I have two papers. In the acknowledgment of the first one I thanked my adviser for his mentorship and there was no problem. When I finished my second paper and I sent it to him to review, he replied back with bunch of comments, mostly reasonable. But one of the comments was that he asked to be removed from acknowledgments where I thanked him again for his mentorship. He wrote, "I am not happy that you never listen to advice! please remove this", where by "this," he meant the part in which I thanked him. Why would he do that? What is the meaning of this? What are the possible reasons for such a comment? After several years of hard work and collaboration I am somewhat hurt by this, please help me to get better perspective.
The meaning seems pretty clear as far as it goes: he thinks that you do not listen to the advice he gives you on your papers. If you are a student and you acknowledge your advisor, that makes it look like the advisor has "endorsed" or "signed off" on the results of the paper. It seems that your advisor thinks that the version of the paper you will submit is not one that he would have endorsed in this way.
This sounds like a nontrivial breakdown of the student/advisor relationship, so I suggest that you meet with your advisor in person and try to smooth things out. If applicable, tell him that you thought you were pretty receptive to his advice, and ask for specific avenues for improvement.
Ask the advisor. I could image different things:
- He is angry with you, as you might have published stuff with his name attached and he did not consent.
- He might think that he asked you to remove the acknowledgement last time (I would always do so, so I would assume similar in such a situation) but it remained.
- He thinks that the acknowledgement section is not the right spot to have a general thank you for your advisor. I would share this view. Either he has contributed enough to become a co-author or he is out.
- It was meant as a joke you are just not getting it.
Make sure to clarify this, as it might be or become a strain to your relationship.
Edit and disclaimer: As was explained to me in the comments, the practices described below are not acceptable in the math community.

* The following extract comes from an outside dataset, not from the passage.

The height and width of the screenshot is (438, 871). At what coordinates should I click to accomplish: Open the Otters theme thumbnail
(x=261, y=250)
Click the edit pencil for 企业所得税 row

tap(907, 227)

Why are you not listing your PhD supervisor as the last author of your paper? I am in physics, and last authorship is a big thing. The last author is traditionally designated for the supervisor or the group leader.
The number of last author publications is also separately tracked and plays an important role in obtaining tenure, permanent positions etc. as it is a measure of how well you have supervised your students. Even second-last authors are tracked by our library system, often daily advisors are listed as second-last authors.
If you had any serious discussions with your supervisor about the content of the paper at all, he should be in the author list. Maybe the math community has different standards, but a PhD student putting their supervisor into the acknowledgements would be considered something between a faux pas and an insult in my community.